Assignment: Each line of the records has to be copied exactly, though the pictures must be left out.

(Dataset extract begins)

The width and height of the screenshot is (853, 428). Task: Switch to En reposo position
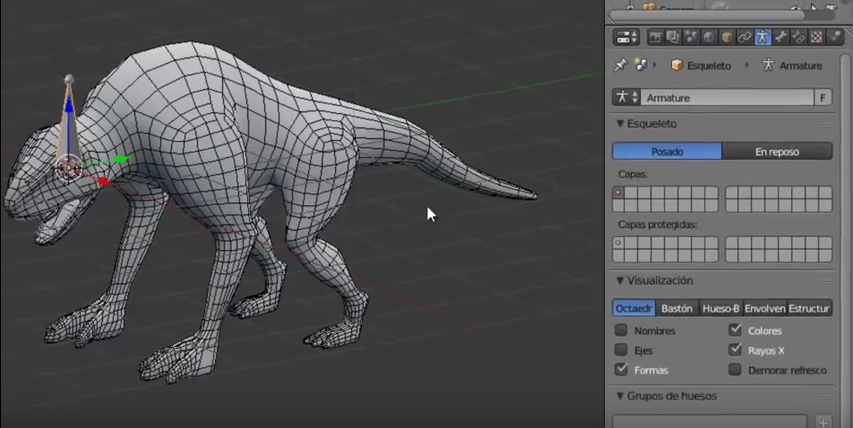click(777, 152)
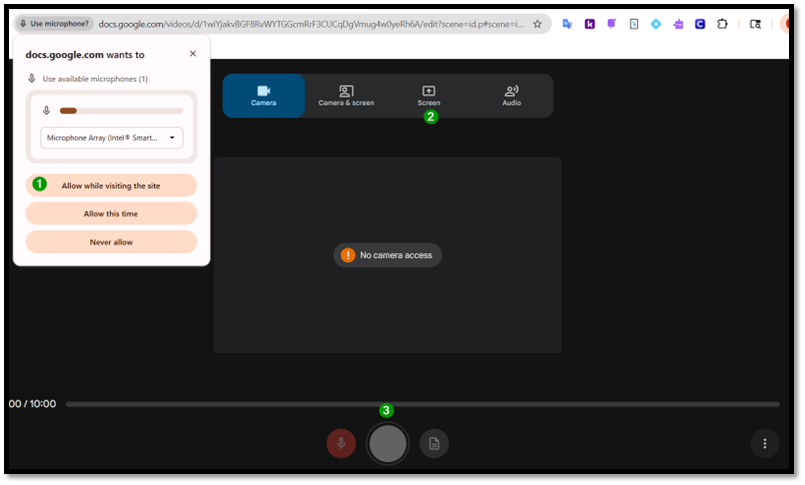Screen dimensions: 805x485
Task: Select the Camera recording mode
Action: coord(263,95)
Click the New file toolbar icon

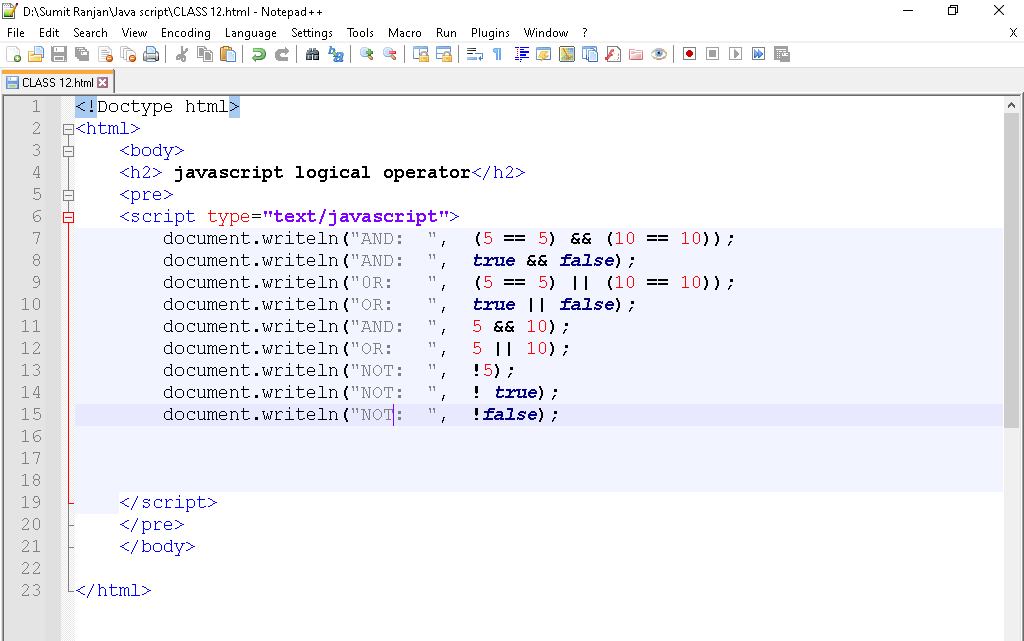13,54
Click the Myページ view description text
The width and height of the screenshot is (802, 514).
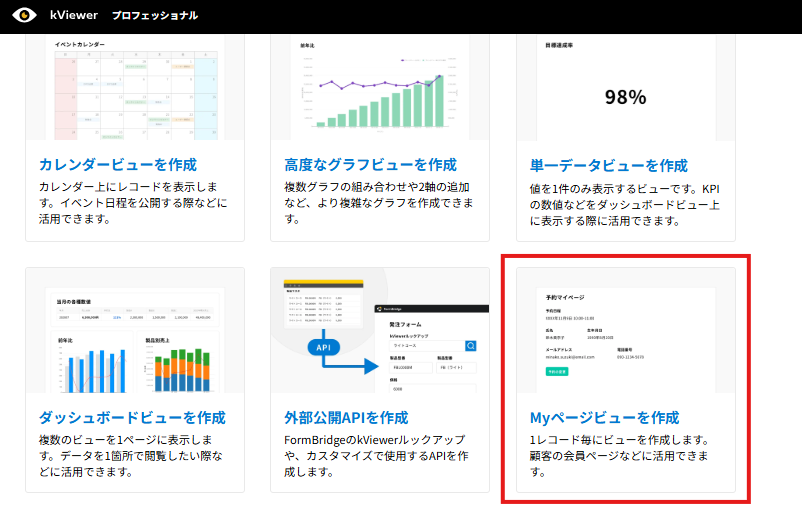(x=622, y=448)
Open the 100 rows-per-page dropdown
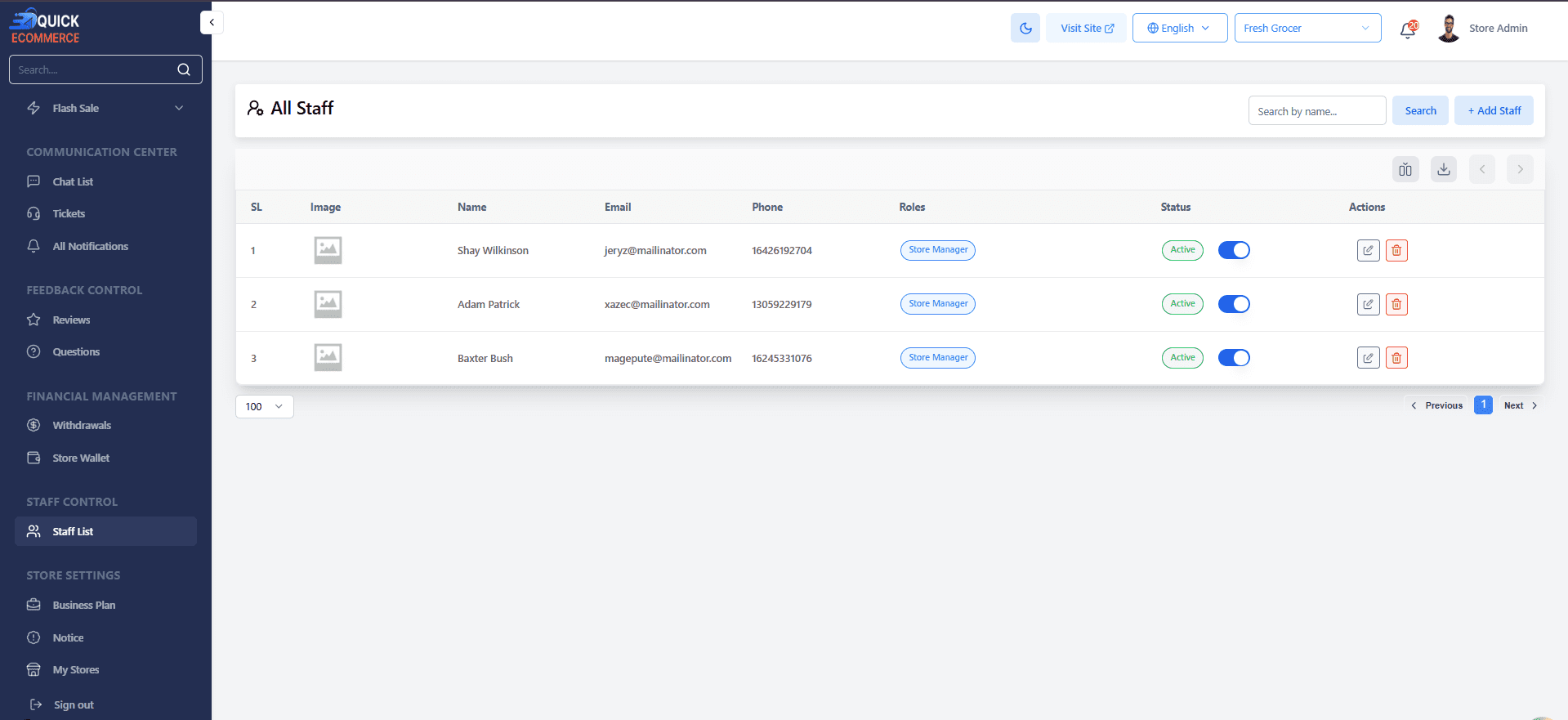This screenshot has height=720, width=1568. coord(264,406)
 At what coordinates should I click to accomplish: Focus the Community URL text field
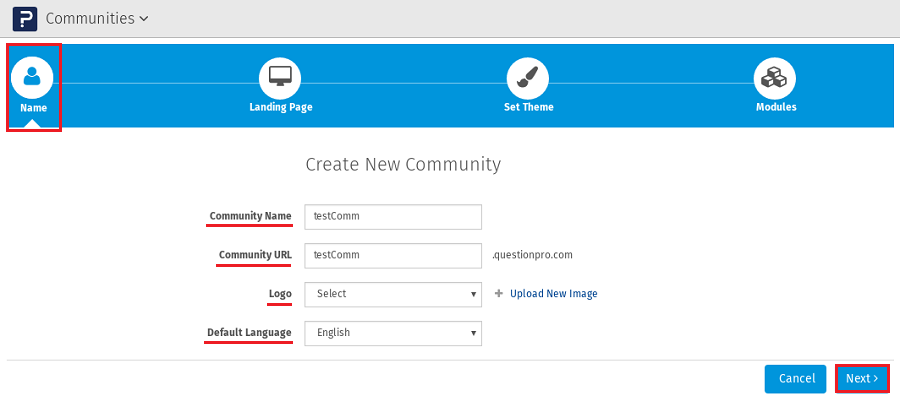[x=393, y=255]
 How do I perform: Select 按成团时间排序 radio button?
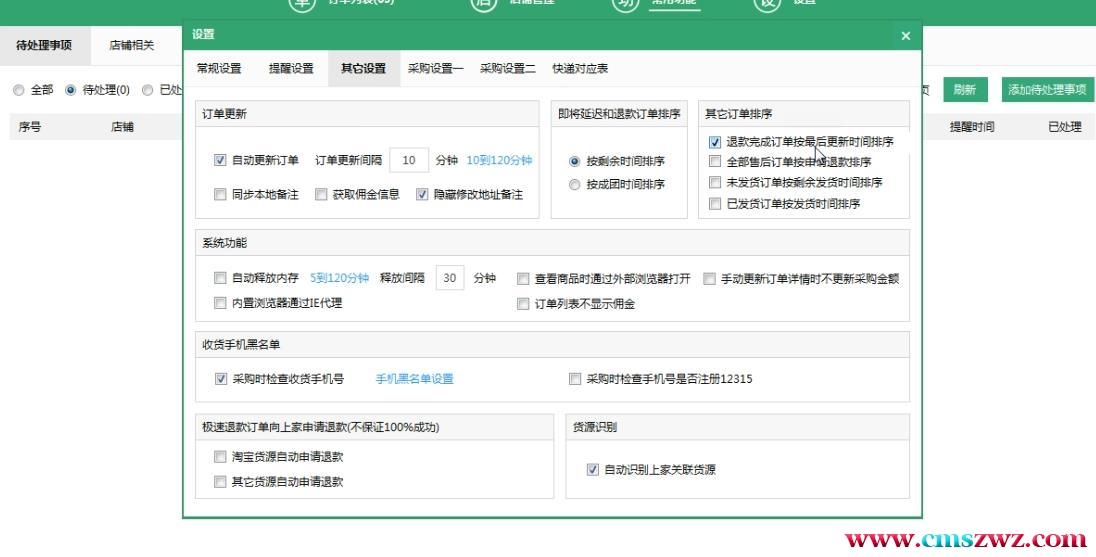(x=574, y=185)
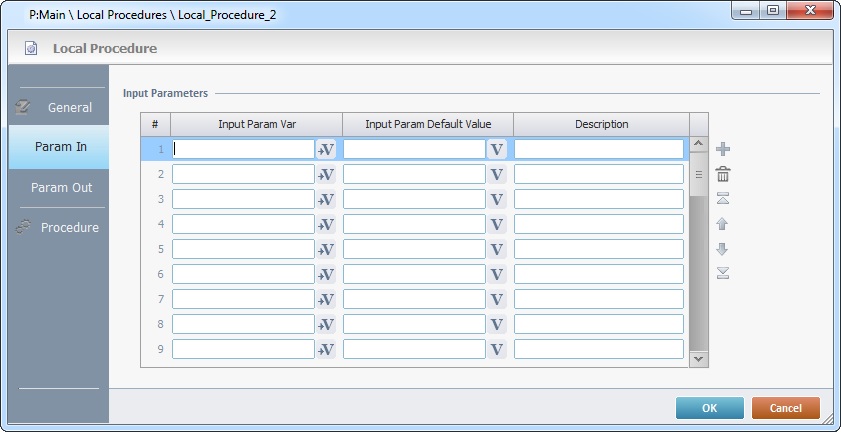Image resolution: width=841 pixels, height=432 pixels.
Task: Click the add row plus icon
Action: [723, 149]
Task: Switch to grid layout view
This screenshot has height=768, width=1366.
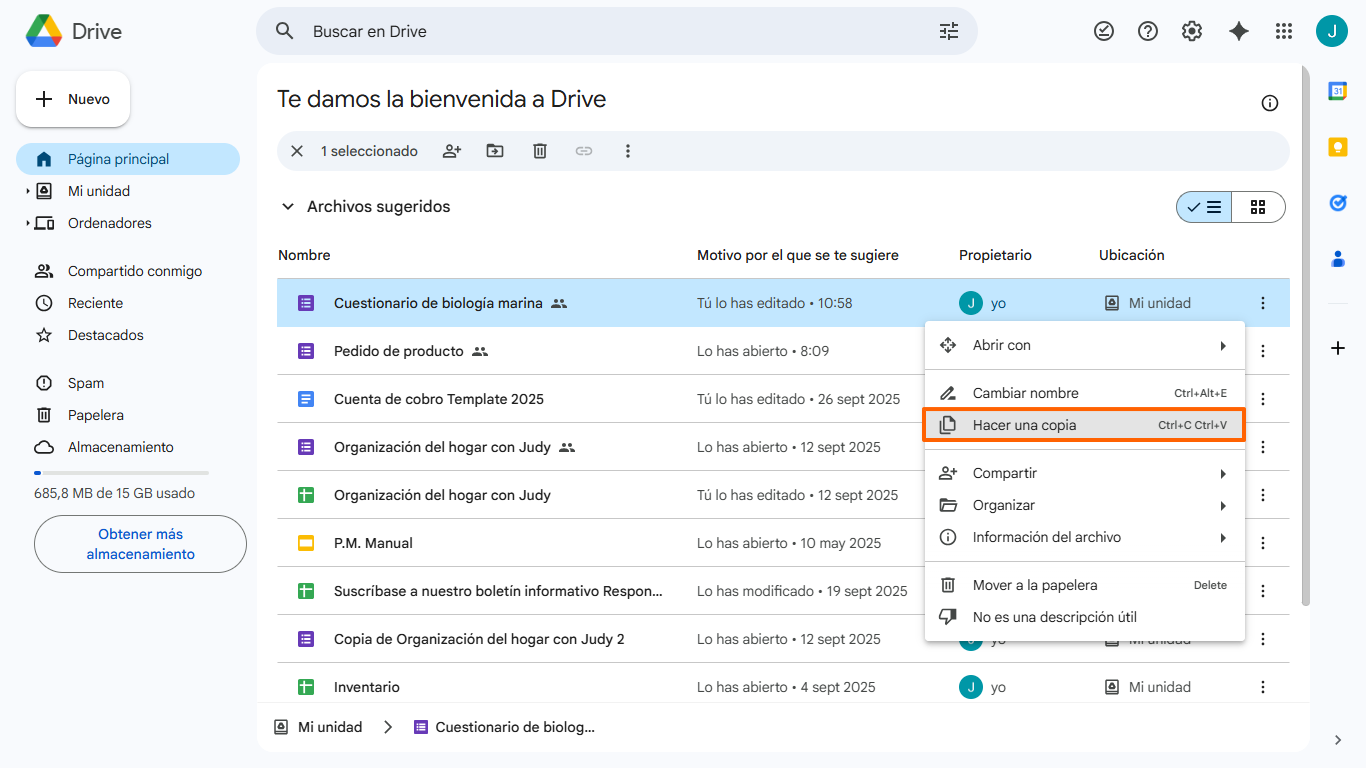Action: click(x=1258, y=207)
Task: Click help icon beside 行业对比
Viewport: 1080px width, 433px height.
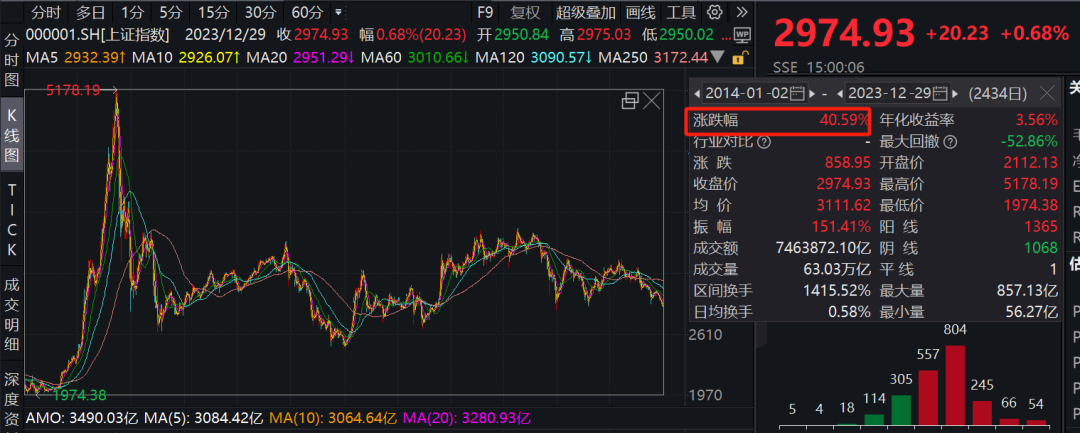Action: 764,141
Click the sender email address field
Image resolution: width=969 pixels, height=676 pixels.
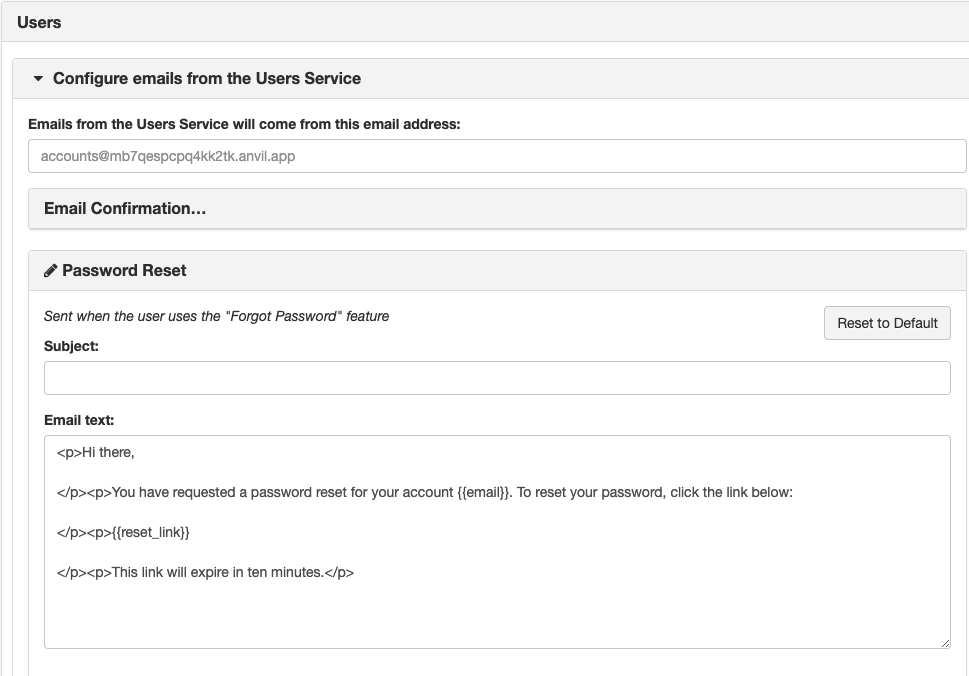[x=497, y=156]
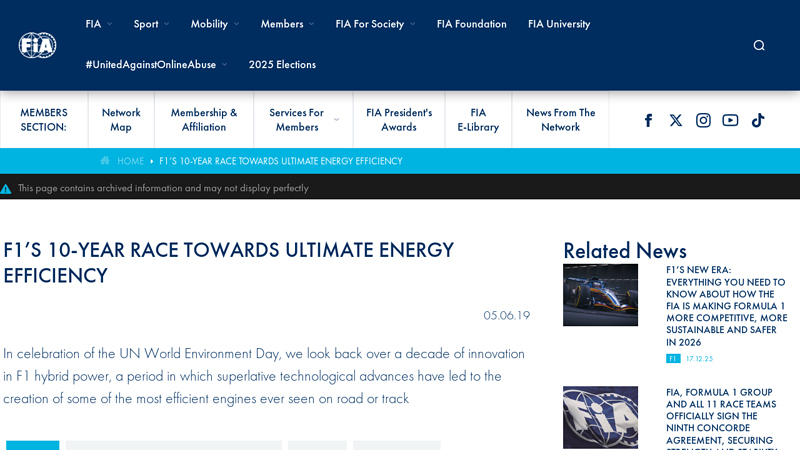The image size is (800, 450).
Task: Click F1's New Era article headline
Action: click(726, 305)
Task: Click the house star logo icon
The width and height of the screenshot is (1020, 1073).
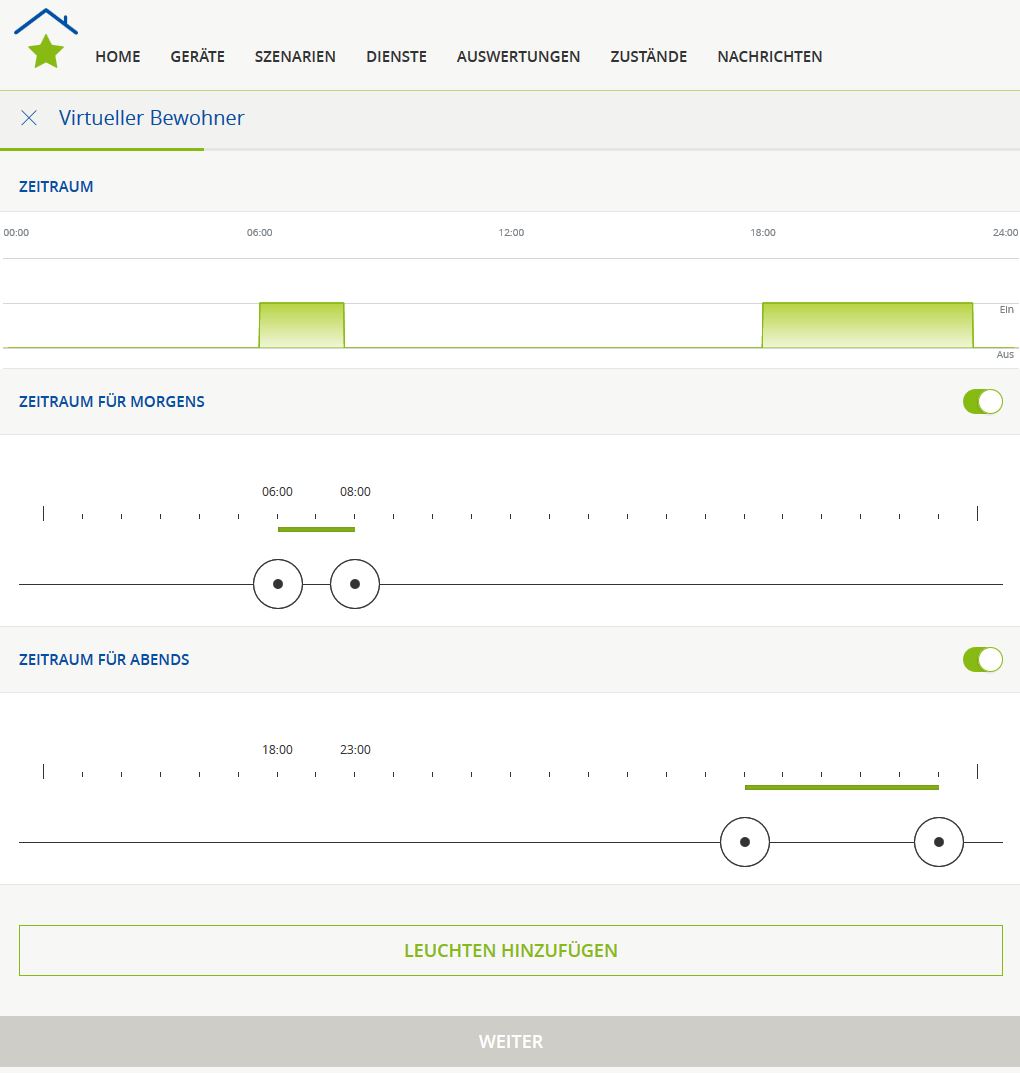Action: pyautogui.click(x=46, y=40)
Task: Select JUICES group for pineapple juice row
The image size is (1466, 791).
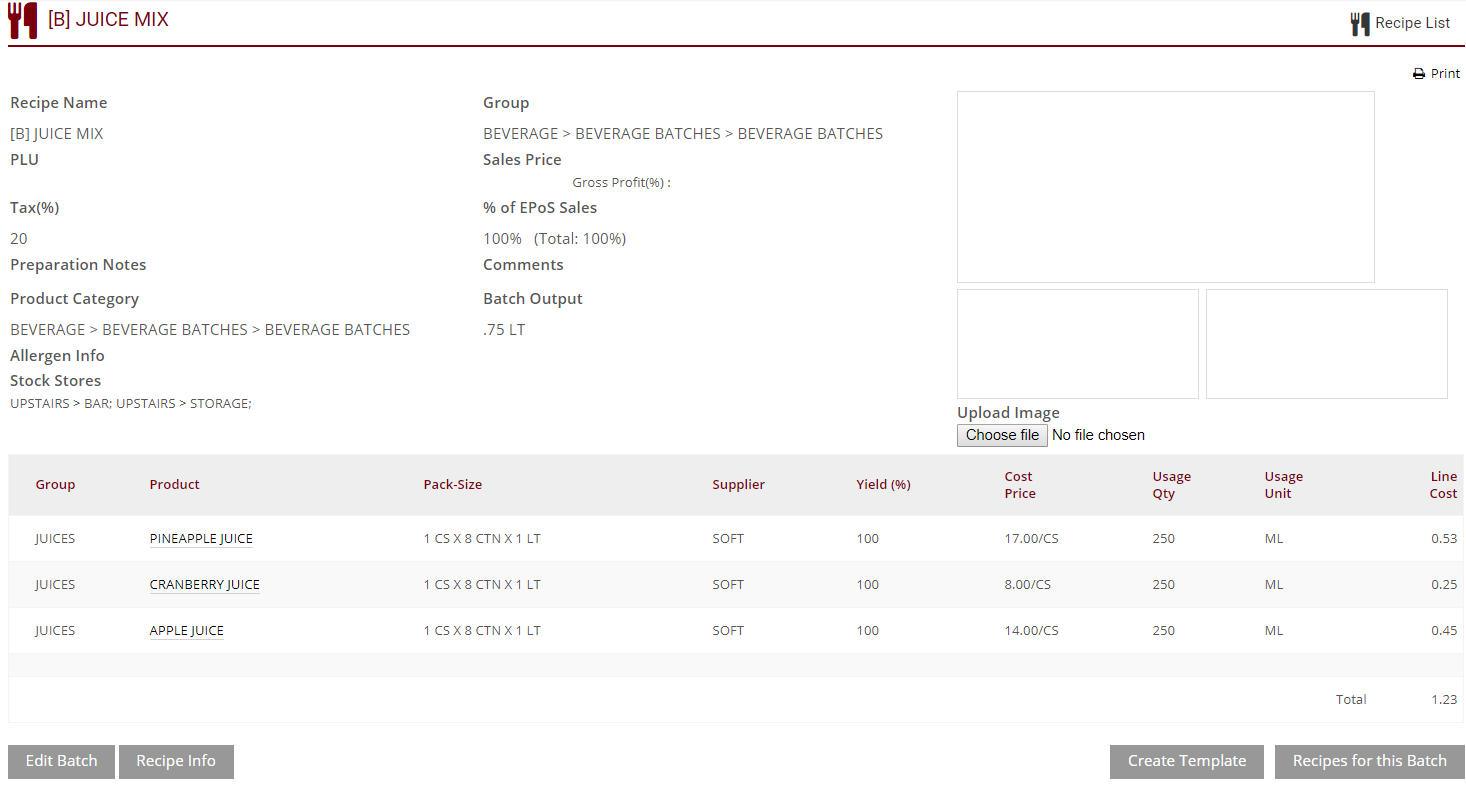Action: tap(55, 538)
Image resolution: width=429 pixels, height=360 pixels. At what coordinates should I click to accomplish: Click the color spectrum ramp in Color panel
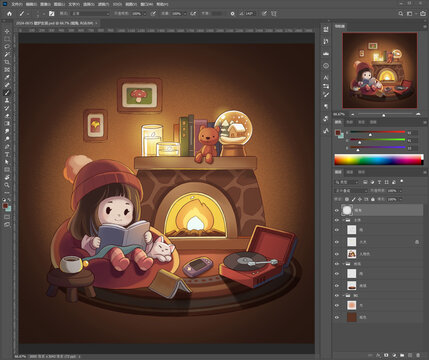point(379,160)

(Dataset extract ends)

Expected output:
The width and height of the screenshot is (853, 428). Task: Switch to En reposo position
click(777, 152)
Screen dimensions: 805x485
Task: Select the Camera recording mode
Action: coord(263,95)
Click the New file toolbar icon

13,54
Click the Myページ view description text
The width and height of the screenshot is (802, 514).
(x=622, y=448)
Open the 100 rows-per-page dropdown
This screenshot has height=720, width=1568. coord(264,406)
 At what coordinates should I click to accomplish: Focus the Community URL text field
[x=393, y=255]
 How do I perform: Select 按成团时间排序 radio button?
(x=574, y=185)
Image resolution: width=841 pixels, height=432 pixels.
Task: Click the add row plus icon
Action: [723, 149]
Task: Switch to grid layout view
This screenshot has height=768, width=1366.
Action: click(x=1258, y=207)
Task: Click help icon beside 行业对比
Viewport: 1080px width, 433px height.
Action: 764,141
Click the sender email address field
Image resolution: width=969 pixels, height=676 pixels.
[x=497, y=156]
The image size is (800, 450).
Task: Click F1's New Era article headline
Action: click(726, 305)
Task: Click the house star logo icon
The width and height of the screenshot is (1020, 1073).
Action: pyautogui.click(x=46, y=40)
Task: Select JUICES group for pineapple juice row
The image size is (1466, 791).
Action: tap(55, 538)
Image resolution: width=429 pixels, height=360 pixels. At what coordinates should I click to accomplish: Click the color spectrum ramp in Color panel
point(379,160)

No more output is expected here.